Medya: Hâlâ YouTube videosu yüklenmiyor, bölüm parçasının adını bırakıyorum buraya. Fleurie / Hurts Like Hell
Mühürlü Gül'de daha önce; Aralarındaki sessiz uzaklığı bahçede birlikte düzenleme yaparak biraz olsun aşan Argun ve Gülnihan, akşam için yaptıkları planı aldıkları haberle ertelemek zorunda kalırlar. Gülnihan'ın kız kardeşi saldırıya uğramıştır ve Argun, hastanedeki işleri bittiğinde Tulpar'dan onu eve getirmesini istemiştir.
Keyifli okumalar :)
🖤*20*🖤
Gülnihan kendini hep hazır zannediyordu; kardeşinden iyi veya kötü bir haber almayı bekliyor, içten içe kötüsüne de hazır olduğunu düşünüyordu. Oysa düşünmek başka, yaşamak başkaydı. Kardeşinin saldırıya uğradığını duyduğu anda içinde bir yerler cız etmişti.

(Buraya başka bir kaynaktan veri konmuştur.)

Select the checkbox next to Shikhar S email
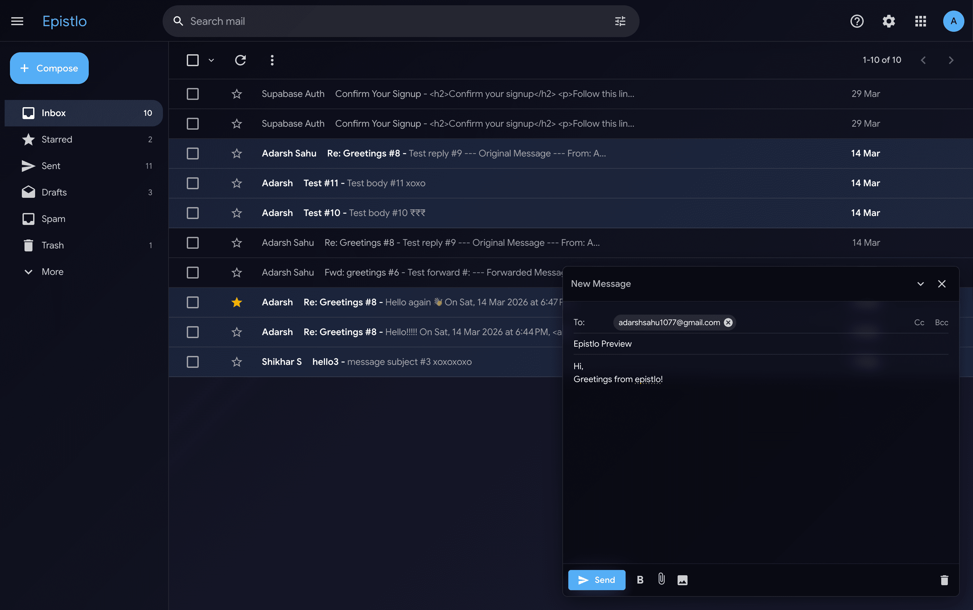The image size is (973, 610). pos(193,362)
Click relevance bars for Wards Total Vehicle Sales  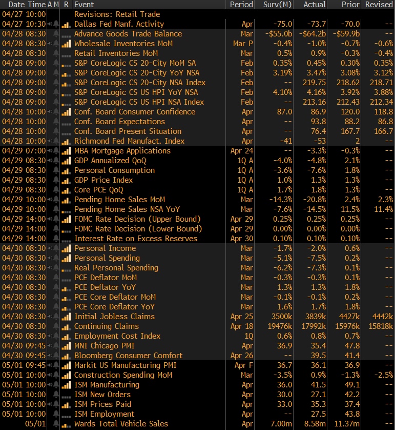tap(66, 424)
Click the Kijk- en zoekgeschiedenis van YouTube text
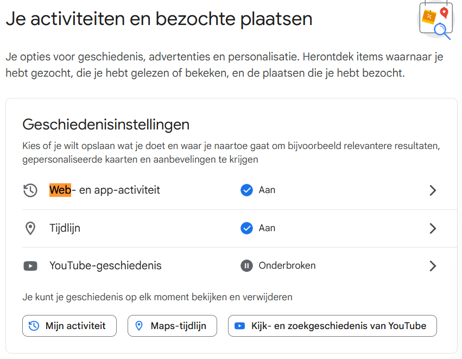The image size is (462, 359). [x=338, y=326]
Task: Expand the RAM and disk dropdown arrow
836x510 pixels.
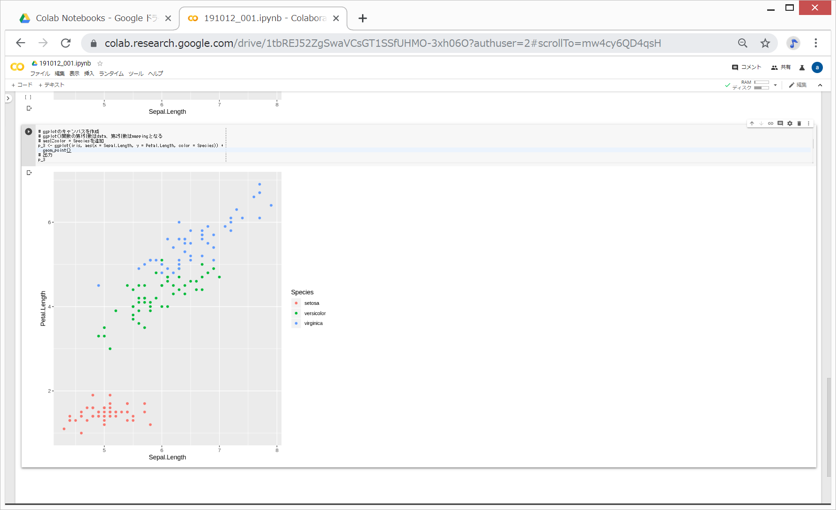Action: tap(776, 85)
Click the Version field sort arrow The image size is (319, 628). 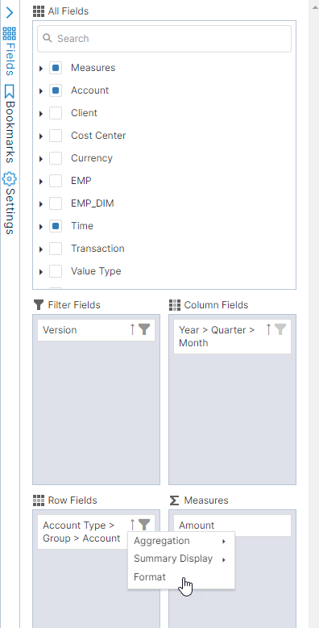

Her ne yaparsa yapsın, nasıl bir anne evladına kıyamazsa, emeğine gelen zararı nasıl kendine yediremezse Gülnihan da kardeşine üzülmekten kendini alamamıştı. Annesi kadar emeğinin, hakkının olduğu kardeşi ona bir yerde evlat gibiydi. Ona yaşattıkları hiçbir zaman yüreğinden silinmeyecekti, lakin şimdi sahip olduğu sevginin çıkış noktası da kardeşinin yaptıklarıydı. Her şerde bir hayır vardır diyen annesinin sözlerini Argun'a baktığı her an zihninde tekrar tekrar duyumsarken kardeşine ne kadar kızarsa kızsın ona üzülmeden edemiyordu.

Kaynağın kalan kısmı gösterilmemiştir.